-------- RECORDS FOR THE EXERCISE

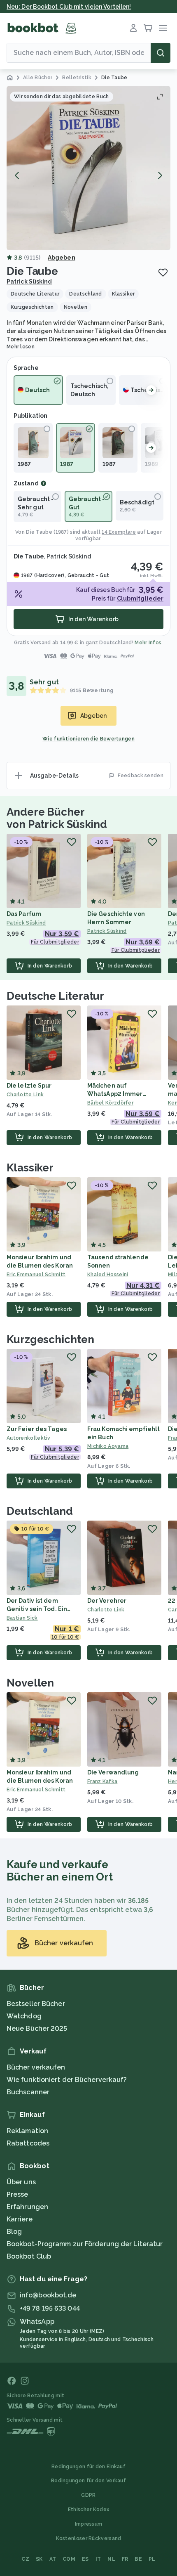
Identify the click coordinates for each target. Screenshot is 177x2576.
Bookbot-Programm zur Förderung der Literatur (85, 2244)
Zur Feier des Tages (37, 1429)
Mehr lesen (21, 347)
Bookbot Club (29, 2256)
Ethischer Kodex (88, 2509)
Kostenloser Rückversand (88, 2538)
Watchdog (24, 2016)
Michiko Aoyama (107, 1446)
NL (111, 2559)
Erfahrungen (27, 2207)
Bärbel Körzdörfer (110, 1103)
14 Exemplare (119, 532)
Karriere (20, 2219)
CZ (25, 2559)
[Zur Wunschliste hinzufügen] (163, 272)
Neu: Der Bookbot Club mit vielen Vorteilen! (69, 6)
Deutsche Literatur (55, 996)
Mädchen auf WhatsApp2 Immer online (115, 1093)
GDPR (88, 2495)
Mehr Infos (148, 643)
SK (39, 2559)
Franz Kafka (102, 1781)
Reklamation (27, 2131)
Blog (14, 2231)
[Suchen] (160, 53)
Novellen (30, 1683)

----------------

> _EXERCISE GOAL_
Write out the entries above verbatim, without pictures.

> _REPLY TO THE TASK_
Identify the click coordinates for each target. Screenshot is 177x2576.
Bookbot-Programm zur Förderung der Literatur (85, 2244)
Zur Feier des Tages (37, 1429)
Mehr lesen (21, 347)
Bookbot Club (29, 2256)
Ethischer Kodex (88, 2509)
Kostenloser Rückversand (88, 2538)
Watchdog (24, 2016)
Michiko Aoyama (107, 1446)
NL (111, 2559)
Erfahrungen (27, 2207)
Bärbel Körzdörfer (110, 1103)
14 Exemplare (119, 532)
Karriere (20, 2219)
CZ (25, 2559)
[Zur Wunschliste hinzufügen] (163, 272)
Neu: Der Bookbot Club mit vielen Vorteilen! (69, 6)
Deutsche Literatur (55, 996)
Mädchen auf WhatsApp2 Immer online (115, 1093)
GDPR (88, 2495)
Mehr Infos (148, 643)
SK (39, 2559)
Franz Kafka (102, 1781)
Reklamation (27, 2131)
Blog (14, 2231)
[Suchen] (160, 53)
Novellen (30, 1683)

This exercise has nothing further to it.